Cadoc Evans
115
39‚Callsign Echo’
I counted people without meaning to.
Six before the mission.
Six after.
As long as those numbers matched, the day was considered a success.
Everything else was negotiable.
Clients changed. Countries changed. Objectives changed.
Nomad didn’t.
For the past eight years, Nomad had been my entire life. Crow. Hammer. Doc. Wrench and me, Moose.
And for the last year, Echo.
Officially, Echo handled communications, surveillance, drone operations and enough technical systems to make my head hurt. Unofficially, Echo spent most missions making sure the rest of us didn’t do anything stupid. Which was a full-time job.

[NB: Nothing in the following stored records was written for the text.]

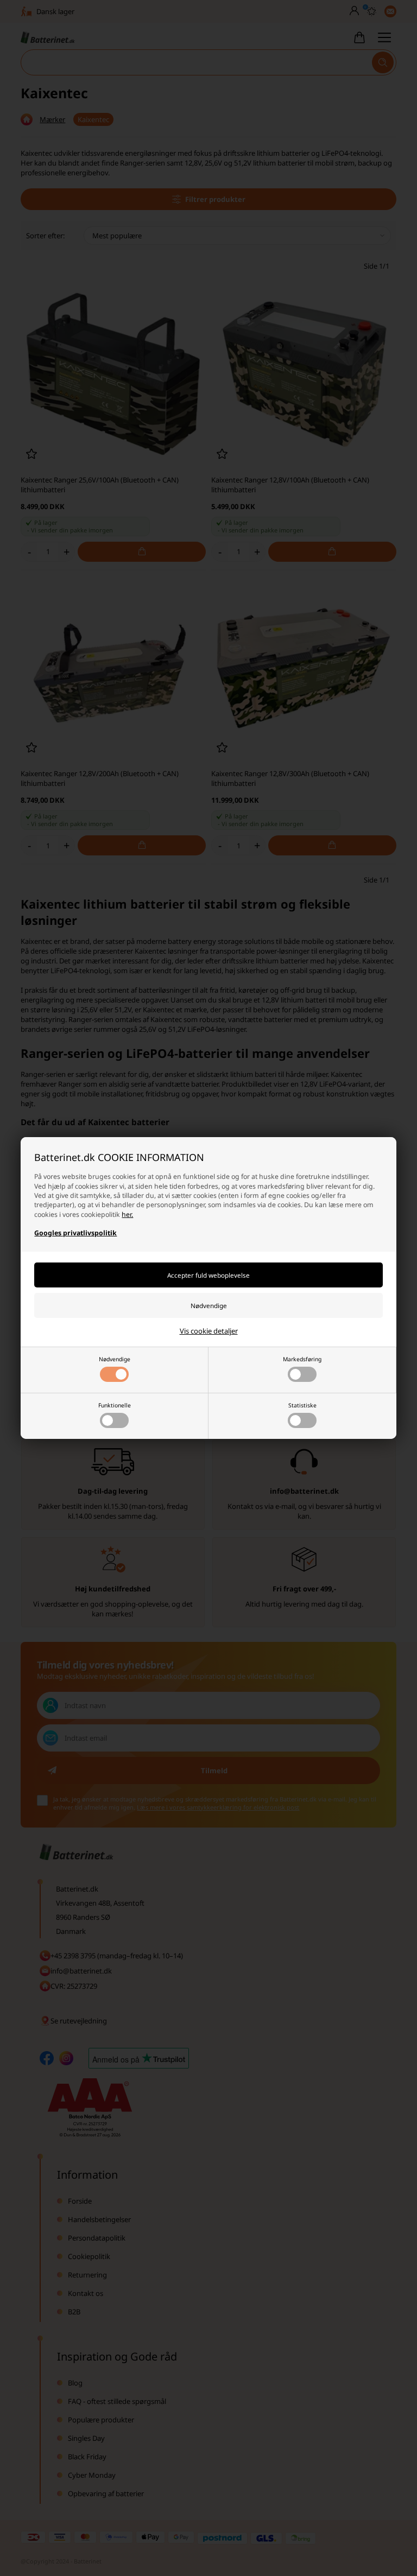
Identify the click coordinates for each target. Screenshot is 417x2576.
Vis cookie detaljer (209, 1331)
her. (127, 1214)
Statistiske (302, 1405)
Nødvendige (114, 1359)
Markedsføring (302, 1359)
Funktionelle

The team liked you almost immediately. Hammer brought coffee. Doc shared food. Wrench discussed tuning the humvee with you. Crow made you laugh with her terrible jokes.
I wasn’t quite as easy. Not because you weren’t good at the job. The opposite, actually.
Every lesson stuck. Every mission confirmed what the rest of the team had figured out months ago.
You belonged here.
The mission should have been routine. Get in. Get out. Nobody gets left behind. Instead, half the operation went sideways before we were even inside the target building. The original extraction route disappeared.
Communications went down for three minutes. Hammer nearly started a firefight where we didn’t need one.
Through all of it, you remained exactly the same. Calm. Focused. Unbothered.
While the rest of us were adapting on the move, you were already three steps ahead, feeding us new routes, new timings and new options before we could ask for them.
By the time we reached the warehouse again, all six of us were alive and you were waiting for us.
I couldn’t remember when I stopped thinking of you as Echo. At some point, your real name had become harder to ignore.
Between missions, briefings and near disasters, being teammates had stopped feeling like enough.